Même si, comme je l’ai déjà signalé, Microsoft a fait depuis de gros effort pour améliorer Powerpoint et la qualité de ce qu’il peut produire.

« Ensuite, demandez combien de temps a été nécessaire aux utilisateurs de Keynote pour réaliser leurs projets et comparez par rapport à ceux sous Powerpoint... il n'y aura pas beaucoup de différence. »

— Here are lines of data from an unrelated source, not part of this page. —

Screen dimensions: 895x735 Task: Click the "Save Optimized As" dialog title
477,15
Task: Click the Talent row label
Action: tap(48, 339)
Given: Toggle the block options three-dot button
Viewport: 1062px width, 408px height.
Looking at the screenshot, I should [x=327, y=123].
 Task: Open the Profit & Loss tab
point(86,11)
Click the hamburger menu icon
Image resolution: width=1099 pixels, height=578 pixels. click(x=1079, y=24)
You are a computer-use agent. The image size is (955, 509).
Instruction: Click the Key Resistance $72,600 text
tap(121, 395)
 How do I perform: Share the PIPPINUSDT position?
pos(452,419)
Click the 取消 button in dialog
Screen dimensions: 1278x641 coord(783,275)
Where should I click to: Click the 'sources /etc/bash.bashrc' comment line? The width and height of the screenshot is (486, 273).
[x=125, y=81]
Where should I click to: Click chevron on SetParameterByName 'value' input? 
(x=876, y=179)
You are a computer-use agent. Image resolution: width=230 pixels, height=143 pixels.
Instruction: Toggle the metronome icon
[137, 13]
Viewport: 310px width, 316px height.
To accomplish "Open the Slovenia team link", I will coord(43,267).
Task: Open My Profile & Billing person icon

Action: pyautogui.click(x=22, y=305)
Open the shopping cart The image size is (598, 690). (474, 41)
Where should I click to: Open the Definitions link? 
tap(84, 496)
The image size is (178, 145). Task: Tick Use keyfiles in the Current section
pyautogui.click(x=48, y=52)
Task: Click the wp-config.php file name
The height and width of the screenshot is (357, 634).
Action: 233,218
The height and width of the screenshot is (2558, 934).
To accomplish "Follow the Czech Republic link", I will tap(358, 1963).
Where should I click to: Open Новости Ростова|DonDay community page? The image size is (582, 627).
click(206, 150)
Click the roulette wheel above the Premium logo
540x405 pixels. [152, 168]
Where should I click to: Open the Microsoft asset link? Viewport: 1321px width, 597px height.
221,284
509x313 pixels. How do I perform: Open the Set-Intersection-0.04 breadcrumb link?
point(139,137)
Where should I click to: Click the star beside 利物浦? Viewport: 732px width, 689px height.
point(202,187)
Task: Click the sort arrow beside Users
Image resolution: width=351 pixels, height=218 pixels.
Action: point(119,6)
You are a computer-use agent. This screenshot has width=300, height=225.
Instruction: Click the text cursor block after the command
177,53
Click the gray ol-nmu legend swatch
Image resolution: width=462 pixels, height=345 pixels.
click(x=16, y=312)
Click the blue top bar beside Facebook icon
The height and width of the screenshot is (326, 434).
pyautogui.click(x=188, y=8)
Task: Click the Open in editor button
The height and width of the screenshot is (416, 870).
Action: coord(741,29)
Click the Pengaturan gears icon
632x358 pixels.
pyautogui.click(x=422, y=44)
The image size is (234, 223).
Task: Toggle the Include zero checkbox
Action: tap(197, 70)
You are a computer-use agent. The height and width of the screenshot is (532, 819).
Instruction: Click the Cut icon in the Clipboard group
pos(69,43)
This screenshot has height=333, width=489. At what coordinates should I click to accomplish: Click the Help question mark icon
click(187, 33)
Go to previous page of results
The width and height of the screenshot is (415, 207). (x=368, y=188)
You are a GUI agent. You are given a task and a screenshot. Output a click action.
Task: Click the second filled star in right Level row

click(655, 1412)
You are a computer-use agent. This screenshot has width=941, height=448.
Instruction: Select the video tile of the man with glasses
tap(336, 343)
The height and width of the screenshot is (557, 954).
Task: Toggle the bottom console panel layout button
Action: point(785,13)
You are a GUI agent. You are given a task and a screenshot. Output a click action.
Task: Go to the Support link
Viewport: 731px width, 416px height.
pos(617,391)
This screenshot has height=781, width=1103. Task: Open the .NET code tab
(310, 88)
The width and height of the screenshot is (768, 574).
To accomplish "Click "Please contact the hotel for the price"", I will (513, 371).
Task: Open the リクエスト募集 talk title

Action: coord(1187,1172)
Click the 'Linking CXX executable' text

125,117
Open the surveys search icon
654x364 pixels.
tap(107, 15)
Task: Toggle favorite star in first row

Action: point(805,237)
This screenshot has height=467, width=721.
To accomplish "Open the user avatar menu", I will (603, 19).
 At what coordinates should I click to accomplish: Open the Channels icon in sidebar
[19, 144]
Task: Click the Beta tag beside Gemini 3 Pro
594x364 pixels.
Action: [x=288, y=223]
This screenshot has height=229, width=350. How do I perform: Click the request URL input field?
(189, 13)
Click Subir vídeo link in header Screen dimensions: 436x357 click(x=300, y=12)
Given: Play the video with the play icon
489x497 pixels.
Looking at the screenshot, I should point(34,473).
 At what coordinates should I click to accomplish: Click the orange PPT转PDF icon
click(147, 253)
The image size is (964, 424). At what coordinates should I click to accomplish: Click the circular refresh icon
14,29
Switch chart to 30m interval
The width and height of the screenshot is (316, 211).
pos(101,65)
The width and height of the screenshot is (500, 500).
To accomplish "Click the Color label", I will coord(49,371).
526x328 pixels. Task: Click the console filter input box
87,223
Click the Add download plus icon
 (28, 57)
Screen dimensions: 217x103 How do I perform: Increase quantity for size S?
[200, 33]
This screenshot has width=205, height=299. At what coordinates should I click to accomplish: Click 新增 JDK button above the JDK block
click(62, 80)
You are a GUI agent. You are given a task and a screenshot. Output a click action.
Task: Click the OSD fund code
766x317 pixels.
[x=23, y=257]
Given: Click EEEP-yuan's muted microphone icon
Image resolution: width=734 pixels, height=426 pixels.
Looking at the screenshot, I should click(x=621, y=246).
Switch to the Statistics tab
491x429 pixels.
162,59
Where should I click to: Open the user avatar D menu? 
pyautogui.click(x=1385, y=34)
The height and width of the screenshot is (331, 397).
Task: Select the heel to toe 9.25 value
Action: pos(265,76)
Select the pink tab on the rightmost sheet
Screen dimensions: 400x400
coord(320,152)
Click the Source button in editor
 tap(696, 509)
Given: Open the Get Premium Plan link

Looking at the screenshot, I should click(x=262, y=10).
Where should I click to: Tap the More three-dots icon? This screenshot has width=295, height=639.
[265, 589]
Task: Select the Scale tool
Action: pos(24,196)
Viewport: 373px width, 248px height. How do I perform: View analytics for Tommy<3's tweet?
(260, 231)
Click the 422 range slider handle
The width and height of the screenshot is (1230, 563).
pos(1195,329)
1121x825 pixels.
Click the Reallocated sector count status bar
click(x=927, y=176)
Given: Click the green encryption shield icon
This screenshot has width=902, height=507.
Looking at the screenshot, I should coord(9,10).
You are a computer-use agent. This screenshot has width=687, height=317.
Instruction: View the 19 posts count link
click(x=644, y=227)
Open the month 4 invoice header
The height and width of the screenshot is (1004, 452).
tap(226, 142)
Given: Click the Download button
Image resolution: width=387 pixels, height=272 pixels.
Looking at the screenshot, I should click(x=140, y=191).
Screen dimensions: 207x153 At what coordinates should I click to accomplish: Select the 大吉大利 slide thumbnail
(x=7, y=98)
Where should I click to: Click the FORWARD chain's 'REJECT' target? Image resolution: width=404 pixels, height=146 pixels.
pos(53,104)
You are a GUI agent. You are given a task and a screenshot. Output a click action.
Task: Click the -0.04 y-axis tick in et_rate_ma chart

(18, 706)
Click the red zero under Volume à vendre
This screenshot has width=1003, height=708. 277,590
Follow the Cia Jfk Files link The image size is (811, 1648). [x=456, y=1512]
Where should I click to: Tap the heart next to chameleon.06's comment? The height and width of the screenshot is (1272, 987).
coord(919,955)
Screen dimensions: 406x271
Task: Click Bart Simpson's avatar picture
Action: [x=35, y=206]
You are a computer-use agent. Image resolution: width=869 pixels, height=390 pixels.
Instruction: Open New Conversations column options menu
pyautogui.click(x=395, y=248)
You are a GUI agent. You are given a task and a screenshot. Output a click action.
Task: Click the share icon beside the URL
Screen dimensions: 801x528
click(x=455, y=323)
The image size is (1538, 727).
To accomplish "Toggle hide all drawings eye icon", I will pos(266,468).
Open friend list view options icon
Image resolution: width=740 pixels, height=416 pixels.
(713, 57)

Là, en revanche, je ne suis pas forcément d’accord : même en prenant le temps de faire les choses proprement, je trouve qu’on va bien plus vite avec Keynote qu’avec Powerpoint.
Enfin, c’était vrai jusqu’à la version 09…

avatar Tournicoti | 

@BeePotato 11:19. Tu as raison, je me suis un peu laissé emporter, c'est pas très pro de ma part ;-).

avatar bazino | 

J'ai trouvé cet article passionnant, merci Macg !

avatar ptram | 

La raison d'être d'iWork est sa simplicité et son elegance. Travailler avec Pages, Numbers et Keynote est beaucoup plus plaisant qu'avec MsOffice ou LibreOffice.
Pourtant, j'utilise une solution mixet: Nisus Writer Pro pour l'écriture (elegant, plaisant, pouissant), Keynote pour mes presentations, LibreOffice Calc pour les calculation que je ne peut pas importer en Numbers, Numbers pour tous les nouveaux calculations et une paginations beaucoup plus jolie.

avatar Dr Fatalis | 

C'est toujours réjouissant de liens ceux qui affirment qu'on ne peut rien faire de sérieux avec iwork. Je l'ignorais, j'ai fait 3 manuels scolaires et deux universitaires avec.
Moi, c'est word qui me donne la colique, un soft paumé dès que l'on veut y intégrer une photo ou un schéma (enfin, le dernier que j'ai utilisé, ça remonte à loin)..
Quand à pauvre point, de temps à autre je vais voir s'il a rattrapé keynote... ben non. Même avec se limitations, je torche en 20 min sur mon ipad (oui) une présentation avec textes, photos et extraits videos qui me prendrait des heures sur PCwinwin avec au final un rendu plus moche.

Le problème n'est pas la qualité des soft Apple, mais leur évolution erratique (un coup on a des images dans les tableaux, un coup on les vire) et surtout le labilité de leur format de fichier irrécupérables apr ailleurs.

En ce moment, je suis "contraint & forcé" d'utiliser ibookauthors pour un immense manuel universitaire gratuit: je tremble de voir le soft abandonné avant que je n'ai fini (cela me prendra 2 ans encore...).

avatar macdr | 

En ce qui me concerne et comme beaucoup ici apparemment, je ne cherche pas " un outil sérieux sur plusieurs années".
Je l'ai déjà, c'est iWork 09. Il était excellent à sa sortie, il l'est toujours maintenant.
(A part Numbers que je garde pour les trucs hypra simples)
Pour Keynote et Pages, quand on a ce genre d'outil sous la main, la limite c'est nous.
Rien ne m'oblige à passer au suivant.